- PAGE EXCERPT
Interesting to note that yesterday's reversal was seen prominently in the Q's. Shows the hot money is in Techs. INTC and YHOO reported great earnings. In contrast, check the Dow, S&P, the candle looks more like a doji. This indicates that there is still some indecision. So we are still not out of the woods. This morning Bank of America reported very ugly numbers. Most of the losses were in the corporate sector. Today after close would be GOOG earnings. The stock rose a solid 20% in the past one month. GOOG earnings are supposed to be good considering YHOO's report. Looking forward to their earnings. Will be playing BIDU based on GOOG report.

Tuesday, October 16, 2007

Trends- Aegean Marine Petroleulm (ANW)

Aegean Marine Petroleulm article on Barron's-Sept 24:

(ANW) supplies fuel to ships both in port and at sea, and offers an alternative vehicle to ride the shipping boom. At 31.70, shares have jumped 40% since Jefferies analyst Douglas Mavrinac first flagged the stock on Sept. 14 but still lag behind the 42 target he says they ought to be worth.

With shipyards bursting with orders, Aegean should see increased demand for its services in the years to come. The task of schlepping fuel to ships, undertaken by oil companies decades ago, increasingly is falling to independent suppliers, and Aegean -- which already has service hubs in the Mediterranean, Singapore, Jamaica, United Arab Emirates and on the west coast of Africa -- should continue to snag market share from its smaller, regional peers.

A strong balance sheet with no net debt also gives Aegean financial flexibility and the option to buy smaller, undercapitalized companies. Aegean is expected to double the number of its service hubs and nearly triple its fleet by 2010, and Mavrinac expects sales volume to rise four-fold from 2.3 million metric tons of fuel in 2006 to 9.2 million by 2010. He expects earnings per share, at about 68 cents in 2007, to reach $1.72 in 2008, $3.22 in 2009 and $4.50 in 2010.

Another catalyst: The world's supply of bunkering tankers that can deliver heavy-grade marine fuel will fall off sharply after 2008, as single-hull oil tankers are phased out in accordance with an international rule aimed at reducing pollution in an accident. But Aegean's 16-strong fleet consists of 14 double-hull bunkering tankers. And it has orders for 28 new vessels.

Market update

As of Monday-Dow down 108 points and Nasdaq down 25 points.
This is the start of the first round of retreats. More to come on the way. Also check ^VIX- showing first rounds of reversal.

DRYS keeps going up even though the market retreated. The shippers follow the Baltic Dry Index (BDI) more closely than the general US markets. It is best to stay away from shorting them. TBSI, which is in the same sector tacked on a good 6+ yesterday.

Picked up ANW yesterday at 40.90 and 43.09. 43 was the previous high. Had an excellent close at 45.07. That was a good 7% intraday return. I expect it to run to mid-45s today. If it breaks 46, this will reach 55+.

- PROVIDED MATERIAL
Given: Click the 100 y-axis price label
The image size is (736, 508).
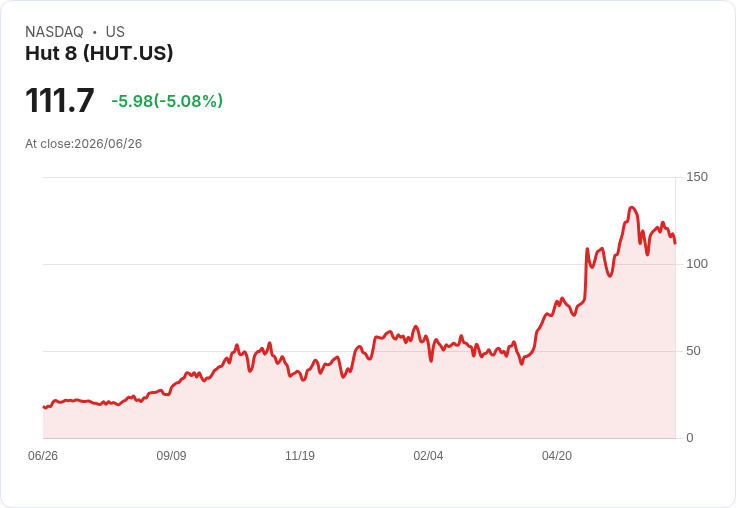Looking at the screenshot, I should [697, 264].
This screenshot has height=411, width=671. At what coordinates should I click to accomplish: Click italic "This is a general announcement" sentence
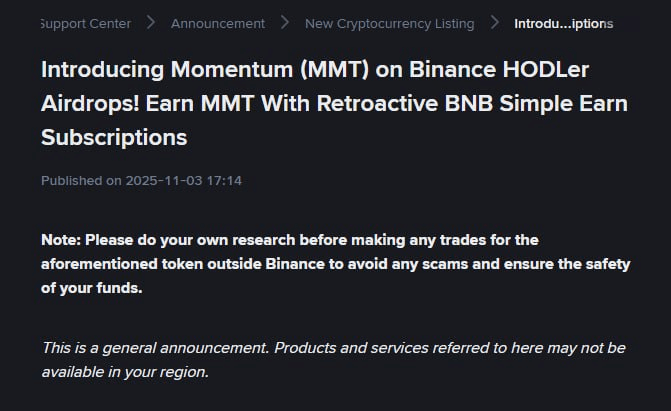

- EXERCISE OBJECTIVE
Extend the market blog above, about tech earnings and Aegean Marine Petroleum, by writing what comes after its final sentence.

- TASK RESPONSE
ANW-Aegean Marine Petroleum Network Inc. is a marine fuel logistics company that physically supplies and markets refined marine fuel and lubricants to ships in port and at sea.

Sunday, October 14, 2007

Will markets continue to rally?

That is a very difficult question to answer. My charts indicate that the damage inflicted on Thursday is not yet over. We probably have only two more days up here near this level. What can cause volatility on each side? Tons of earnings this week. Citi reports Monday morning. INTC, YHOO report on Tuesday evening. GOOG is reporting on Thursday. Add some more volatility- Oct options expire on Friday. Be prepared to brace a wild market.

Ugly Q3 reports from Financial companies?

As the credit turmoil continues, it may be possible that we have only seen the tip of the iceberg. It would be very interesting to watch the Q3 reports from the various banks. Many of these banks would surely love to write down as many bad loans as possible. This is their best opportunity to come clean. Citi has already reported that the mortgage mess will cost them a whopping 60% of their earnings in Q3.
Earnings:
Citigroup - Oct15, before market open.
JP Morgan - Oct 17, before market opem
Bank of America- Oct 18, time not supplied

Oct 1987 crash and measures since-NY Post

Friday, October 12, 2007

BIDU finding good support


After yesterday's debacle, BIDU is finding good support at purple line.
Question remains if it can go back to 359. I am staying on sidelines to watch the action play out.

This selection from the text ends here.